In Idaho, voters are deciding whether to uphold a suite of controversial and far-reaching measures passed by the state legislature last year, pushed by divisive state Superintendent Tom Luna and signed by Gov. C.L. "Butch" Otter. As of 2 a.m. EST Wednesday morning, 382 of 967 precincts have reported. There are three individual measures presented to voters, who were asked to vote "Yes" to uphold them and "No" to repeal. Currently, the early results show all three propositions being repealed.
- Proposition 1 would limit teachers' collective bargaining rights by giving expanded authority to local school boards and phase out tenure, forcing teachers to work on one- to two-year contracts. It would also make 50 percent of teacher evaluations tied to student academic performance, and involve parents in evaluations. Yes for Education, a group supporting affirmation of the measures, say the measure gives control of education to local communities, while detractors warn that the voice of those in the classroom will be weakened.
- Proposition 2, if approved, will establish a $38 million performance-based pay system for teachers, making them eligible for up to $8,000 in bonuses per year. Bonuses will be awarded to teachers who agree to work in hard-to-staff districts and on academic performance metrics like state median state assessment scores and growth, and meeting Adequate Yearly Progress. Opponents are concerned it will unfairly magnify the importance of standardized test scores.
- Proposition 3, if passed, would be one of the most significant statewide online learning measures passed by voters. It would give every high school teacher and student a laptop and sets aside an additional $9 million for technology in elementary and middle schools. Students would be required to earn two credits through online or blended learning courses in order to graduate. Vote NO on Propositions 1, 2, and 3 claim the measure would divert taxpayer dollars to technology corporations and marginalize teachers.

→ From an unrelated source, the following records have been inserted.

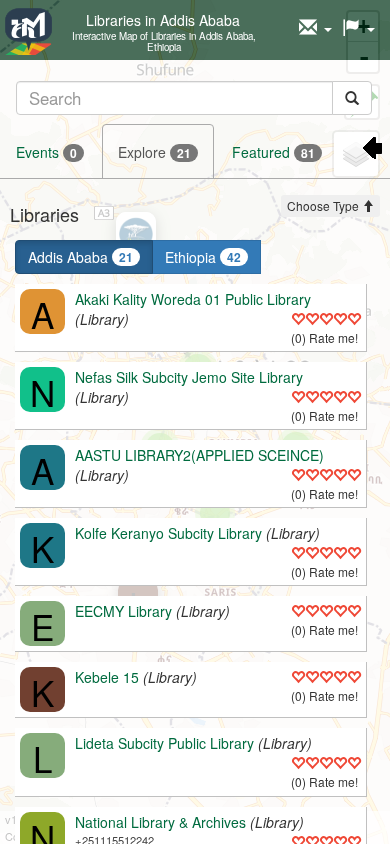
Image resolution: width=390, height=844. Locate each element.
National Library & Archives (160, 822)
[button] (315, 28)
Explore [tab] (154, 152)
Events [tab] (46, 152)
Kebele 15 (107, 677)
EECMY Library (123, 611)
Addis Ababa (80, 257)
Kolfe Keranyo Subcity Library (168, 533)
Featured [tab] (273, 152)
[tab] (194, 97)
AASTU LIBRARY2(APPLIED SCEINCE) (199, 455)
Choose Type (324, 205)
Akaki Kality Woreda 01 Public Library (193, 299)
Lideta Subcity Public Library (164, 743)
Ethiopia (203, 257)
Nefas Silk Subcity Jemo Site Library (189, 377)
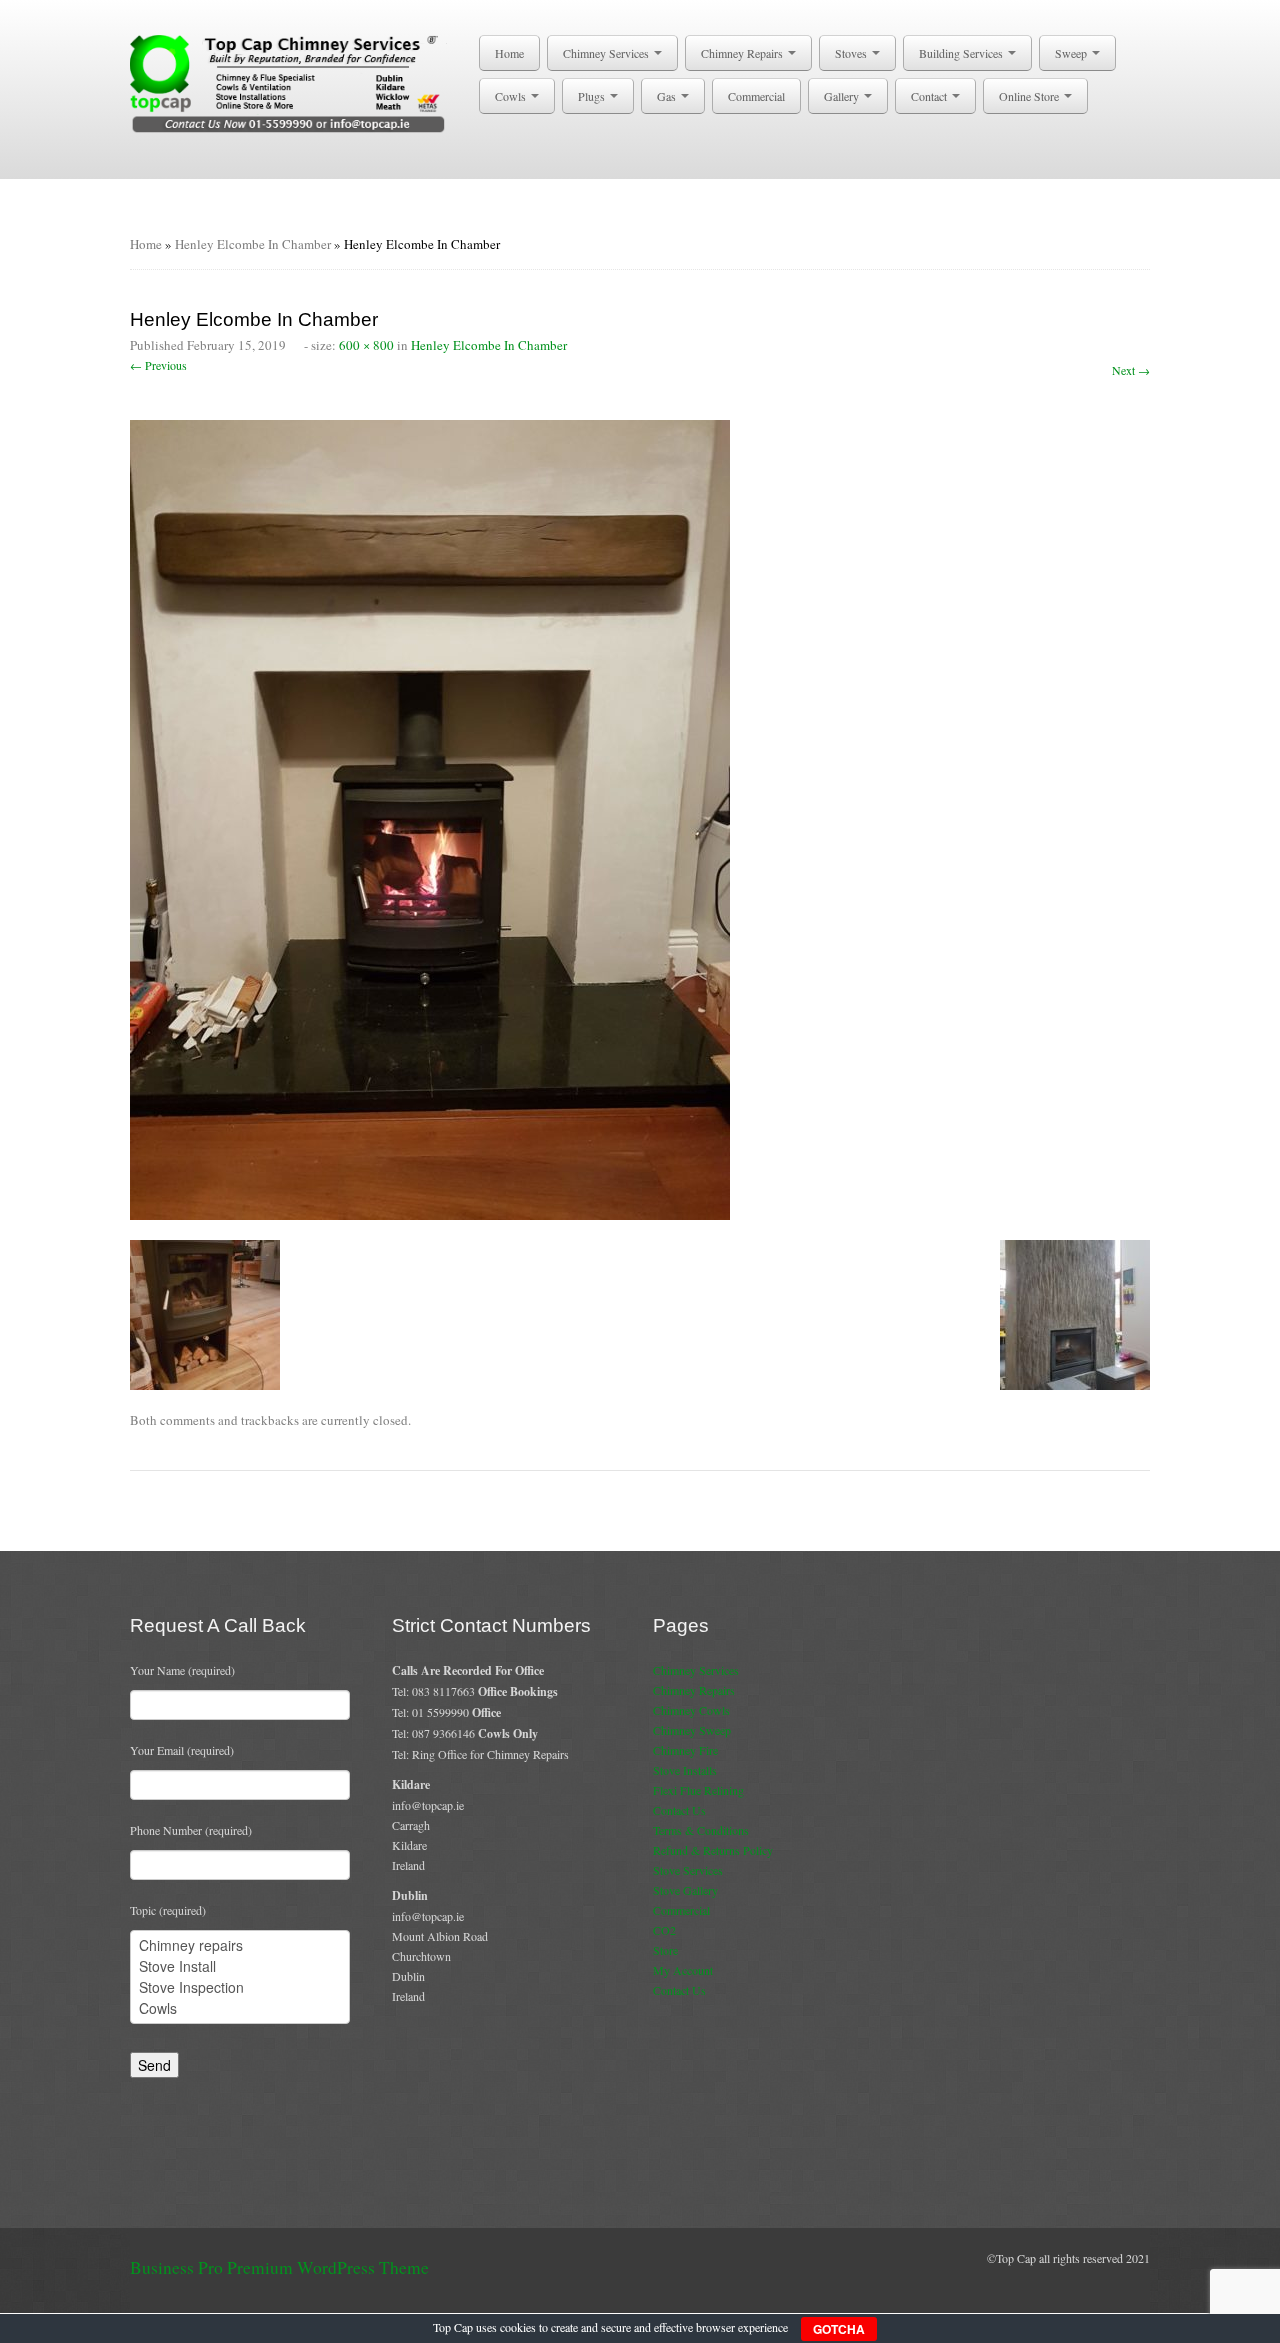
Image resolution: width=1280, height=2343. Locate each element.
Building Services (962, 53)
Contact (930, 96)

That last argument against Proposition 3 played out in more than just rhetorical circles, spilling into courts. A group supporting these measures and spending considerable dollars on supportive advertising, Education Voters of Idaho, was forced to disclose its donors after a lawsuit from Idaho Secretary of State Ben Ysursa. The group had argued its donors could be hidden because it is registered as a 501(c)4. Surprisingly, those donations included $200,000 from New York City Mayor Michael Bloomberg, and $200,000 from Joe Scott, an heir to Albertsons, a grocery store chain.
More than $6 million combined was donated to both sides of the debate, unprecedented for ballot initiatives in that state.
Idaho leans heavily Republican but a repeal of the measures would proves the non-partisan nature of many debates on reshaping education. Tonight, in Indiana, we already saw Democrat Glenda Ritz defeat incumbent state superintendent Tony Bennett in a conservative-leaning state. In a recent New York Times piece, Gov. Otter offered support for Chicago Mayor Rahn Emanuel during the teachers' strike there. The measures originate from Idaho's Race to the Top application.
In the days leading up to Nov. 6, it was revealed a wealthy Idaho businessman had moved his donation from Yes for Education to Educators for Idaho in August, in order for it to be concealed. Luna also announced an eight-year, $180 million contract with Hewlett-Packard to provide laptops if the online learning measure is upheld.